• **What is being asked**
Every record needs to be set down again without a single difference.

• **Extracted material**
--- START ---

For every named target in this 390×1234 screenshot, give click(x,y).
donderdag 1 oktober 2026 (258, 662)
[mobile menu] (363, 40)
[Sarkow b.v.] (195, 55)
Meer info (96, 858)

--- END ---

• **Answer box**
For every named target in this 390×1234 screenshot, give click(x,y).
donderdag 1 oktober 2026 (258, 662)
[mobile menu] (363, 40)
[Sarkow b.v.] (195, 55)
Meer info (96, 858)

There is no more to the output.